▸ **Daftar Tugas**:
- A) Jawab pertanyaan berikut berdasarkan cerita tentang persiapan memancing:
(i) Dari apa rencananya kerekan pancing untuk Ikie dibuat?
(ii) Di mana pencerita dan Ebet mengerjakan pancingan mereka?
(iii) Apa yang digulung pencerita untuk dijadikan tempat senar pancing?
- B) Sebutkan semua pakaian dan perlengkapan yang dikenakan Ikie saat muncul dalam cerita tentang persiapan memancing.
- C) Teruskan cerita tentang persiapan memancing bersama Ikie mulai dari kalimat terakhirnya.

#### Potongan Teks

Ikie pun pergi untuk minta izin pada ayah dan ibunya, sementara aku melanjutkan aktivitas kekamar mandi.
            “Mau mandi dulu”.

            Setelah selesai melaksanakan adegan basah-basahan dikamar mandi dan telah berpakaian lengkap, aku segera melanjutkan mempersiapkan perlengkapan memancingku. Harus membuat satu lagi pancingan untuk Ikie. Terpaksa aku harus memodifikasi pancingan yang bisa kugunakan diair tawar menjadi pancingan yang memiliki kerekan riil. gandar stick pancingnya bisa dipasang kerekan untuk menarik ulurkan senar pancingnya. Walaupun rencananya kerekan/ riilnya hanya dari botol bekas minuman ringan.
Dalam waktu bersamaan Ikie sudah muncul dengan penampilan yan sudah siap pergi, bertopi, baju lengan panjang dan celana panjang juga, ternyata Ikie sudah mendapat izin untuk pergi.
            Sambil terus mengunyah-nguyah makanan ringan Ikie terus mengawasiku saat membuat alat pancing untuknya. Kebetulan Ebet juga sudah datang dan mulai juga mempersiapkan pancingannya. Kami sama-sama mengerjakannya di teras samping rumah.
            “Paman...., aku pake pancing apa” Tanya Ikie sembari mengunyah makanan dalam mulutnya.
            “Ini sudah paman buatin spesial buat Ikie” Jawabku.
            “Yeaaaaaaaaaaaaaaaa..............!!!” Girang Ikie.

Aku pun melanjutkan membuat pancingan itu. Menggulung beberapa kawat agar bisa menjadi tempat senar/tali pancing yang dilanjutkan menempelkannya pada gandar pancing. Setelah beberapa menit kemudian, dengan sedikit usaha yang keras dan terkadang mengalami sedikit hambatan akhirnya semua kawat terpasang dan siap untuk dipasang tali pancing, namun tiba-tiba Ikie angkat suara.

########
#### Informasi yang Diberikan

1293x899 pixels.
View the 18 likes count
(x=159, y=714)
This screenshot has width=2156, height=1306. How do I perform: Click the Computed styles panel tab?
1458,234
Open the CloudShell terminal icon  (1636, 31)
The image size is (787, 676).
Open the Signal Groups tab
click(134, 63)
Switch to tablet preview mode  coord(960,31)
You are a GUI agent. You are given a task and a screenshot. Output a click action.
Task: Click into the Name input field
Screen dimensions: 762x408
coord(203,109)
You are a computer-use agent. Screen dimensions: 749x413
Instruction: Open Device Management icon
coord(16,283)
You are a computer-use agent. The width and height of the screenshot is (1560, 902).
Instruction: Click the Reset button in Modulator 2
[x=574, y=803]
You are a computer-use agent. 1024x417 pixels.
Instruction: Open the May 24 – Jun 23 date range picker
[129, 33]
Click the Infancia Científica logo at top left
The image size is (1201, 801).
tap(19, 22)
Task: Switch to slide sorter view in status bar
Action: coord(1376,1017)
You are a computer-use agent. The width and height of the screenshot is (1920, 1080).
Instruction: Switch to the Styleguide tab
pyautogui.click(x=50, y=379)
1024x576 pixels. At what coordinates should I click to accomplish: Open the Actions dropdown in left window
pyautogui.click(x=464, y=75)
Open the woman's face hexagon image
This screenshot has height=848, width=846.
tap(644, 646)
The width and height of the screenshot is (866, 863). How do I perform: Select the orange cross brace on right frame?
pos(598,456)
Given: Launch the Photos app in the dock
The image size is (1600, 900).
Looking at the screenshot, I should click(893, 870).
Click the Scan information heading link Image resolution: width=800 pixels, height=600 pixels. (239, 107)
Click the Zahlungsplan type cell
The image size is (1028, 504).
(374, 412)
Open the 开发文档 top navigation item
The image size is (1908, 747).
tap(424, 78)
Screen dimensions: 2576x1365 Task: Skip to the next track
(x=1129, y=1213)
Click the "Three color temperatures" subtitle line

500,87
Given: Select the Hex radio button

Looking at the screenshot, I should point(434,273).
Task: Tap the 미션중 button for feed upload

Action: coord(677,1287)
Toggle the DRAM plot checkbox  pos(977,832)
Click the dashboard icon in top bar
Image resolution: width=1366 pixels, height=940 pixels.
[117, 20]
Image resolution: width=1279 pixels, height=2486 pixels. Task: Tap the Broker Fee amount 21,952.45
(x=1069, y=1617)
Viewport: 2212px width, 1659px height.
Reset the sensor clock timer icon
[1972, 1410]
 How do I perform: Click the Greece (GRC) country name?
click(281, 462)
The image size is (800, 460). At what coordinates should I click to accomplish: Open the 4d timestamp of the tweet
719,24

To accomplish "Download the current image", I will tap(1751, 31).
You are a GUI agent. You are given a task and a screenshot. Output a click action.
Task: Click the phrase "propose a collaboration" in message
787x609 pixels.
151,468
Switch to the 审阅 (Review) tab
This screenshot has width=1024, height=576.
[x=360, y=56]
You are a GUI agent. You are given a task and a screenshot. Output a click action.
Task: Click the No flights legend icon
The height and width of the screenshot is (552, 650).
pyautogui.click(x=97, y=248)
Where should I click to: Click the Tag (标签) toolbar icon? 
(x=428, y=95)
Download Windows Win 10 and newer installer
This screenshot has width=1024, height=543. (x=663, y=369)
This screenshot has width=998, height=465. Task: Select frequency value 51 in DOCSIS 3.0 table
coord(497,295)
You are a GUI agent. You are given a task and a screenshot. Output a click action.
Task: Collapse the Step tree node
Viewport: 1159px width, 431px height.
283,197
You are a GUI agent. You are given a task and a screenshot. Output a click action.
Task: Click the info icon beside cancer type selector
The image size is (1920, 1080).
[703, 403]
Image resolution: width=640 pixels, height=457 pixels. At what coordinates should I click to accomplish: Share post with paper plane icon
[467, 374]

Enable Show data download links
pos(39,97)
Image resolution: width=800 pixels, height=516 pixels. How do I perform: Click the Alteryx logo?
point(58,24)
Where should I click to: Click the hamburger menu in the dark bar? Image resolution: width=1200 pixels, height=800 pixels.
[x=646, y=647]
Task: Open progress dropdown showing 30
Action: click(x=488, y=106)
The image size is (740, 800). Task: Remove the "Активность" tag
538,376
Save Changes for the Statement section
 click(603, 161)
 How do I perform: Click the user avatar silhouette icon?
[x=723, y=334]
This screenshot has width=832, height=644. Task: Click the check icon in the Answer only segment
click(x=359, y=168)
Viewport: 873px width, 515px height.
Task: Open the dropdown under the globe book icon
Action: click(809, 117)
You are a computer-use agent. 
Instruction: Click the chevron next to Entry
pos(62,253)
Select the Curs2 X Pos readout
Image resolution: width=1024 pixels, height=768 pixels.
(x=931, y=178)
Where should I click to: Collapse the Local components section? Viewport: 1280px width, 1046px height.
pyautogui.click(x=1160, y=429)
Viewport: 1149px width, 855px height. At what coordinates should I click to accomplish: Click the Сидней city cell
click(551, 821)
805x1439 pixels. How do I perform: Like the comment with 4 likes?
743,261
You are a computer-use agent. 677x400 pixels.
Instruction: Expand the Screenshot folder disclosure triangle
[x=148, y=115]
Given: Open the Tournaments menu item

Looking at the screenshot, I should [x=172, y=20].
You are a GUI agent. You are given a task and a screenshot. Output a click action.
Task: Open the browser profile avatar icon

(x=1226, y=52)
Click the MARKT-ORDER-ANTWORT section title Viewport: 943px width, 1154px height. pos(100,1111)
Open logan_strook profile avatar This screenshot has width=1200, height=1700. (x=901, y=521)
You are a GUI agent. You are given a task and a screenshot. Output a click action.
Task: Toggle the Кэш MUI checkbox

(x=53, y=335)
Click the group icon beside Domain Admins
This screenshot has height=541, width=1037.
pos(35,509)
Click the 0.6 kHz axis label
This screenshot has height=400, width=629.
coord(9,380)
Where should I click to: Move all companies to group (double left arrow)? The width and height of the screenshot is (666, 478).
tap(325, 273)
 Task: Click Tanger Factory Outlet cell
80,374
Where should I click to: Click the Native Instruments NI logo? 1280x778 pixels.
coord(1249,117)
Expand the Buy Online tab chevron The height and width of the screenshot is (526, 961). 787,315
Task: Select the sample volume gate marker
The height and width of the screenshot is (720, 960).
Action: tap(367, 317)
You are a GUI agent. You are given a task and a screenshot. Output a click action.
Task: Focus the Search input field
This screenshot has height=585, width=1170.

########

▸ **Jawaban Latihan**:
- A)
(i) Dari botol bekas minuman ringan.
(ii) Di teras samping rumah.
(iii) Beberapa kawat.

- B) Topi, baju lengan panjang, celana panjang.

- C)
            “Paman...., aku mau pancing yang pake lempar itu yah” Kata Ikie.
            “Ini sudah pancing yang dilempar itu” Kataku sembari menunjukkan hasil karyaku.
            “Oh...., kayapa ngelemparnya paman..?”
            “Yaaaa di lempar.., di ewis gandar pancingnya”
            “Aku nda mau yang ada gandarnya ..”
            “Lho..... maunya yang kaya apa” aku mulai bingung.
            “Pancing yang biasanya buat mancing ke sawa’(hilir) itu nah paman”sambung Ikie lagi.
            “Pancing apa...?” Tanya Ebet yang penasaran juga.
            “Pancing yang pake botol itu nah” Jawab Ikie.
            “Ini nanti ada botolnya, tempat gulungan tali pancingnya”Jelasku.
            “Bukan, kalo ini nanti nda bisa makenya, pancingnya yang dilempar aja itu nah” Terang Ikie lagi.
            “Ambur nte yo ene (pancing ambur untuknya itu)” Kata Ebet.
            “OOOOOaalllaaaaaaaahhh..........pancing yang nda pake gandarnya kah kie” Tanyaku.
            “Iyaaaaaaa,” Jawab Ikie.
Ternyata pekerjaanku membuat pancingan itu tadi sia-sia.
            “Adooooooohhh,.. Ikieee, coba bilang dari awal mau pancing ambur, jadi paman ngak repot buat pancingan”Cerocosku pada Ikie.
            “Aku nda bisa pake pancing yang ada kerek-kerekan itu, susah” Lanjut Ikie.
            “Ya sudah ne pancingnya paman bongkar” Kataku.
Aku kembali membongkar lilitan benang yang mengikat kawat-kawat di gandar pancing, setelah kelar kemudian membuat pancing model ambur yang simple yang hanya bermodalkan tali pancing yang digulung disebuah botol, mata pancing, dan pemberat.
            “Oke sudah selesai”
            “Jalankah sudah paman?”Tanya Ikie.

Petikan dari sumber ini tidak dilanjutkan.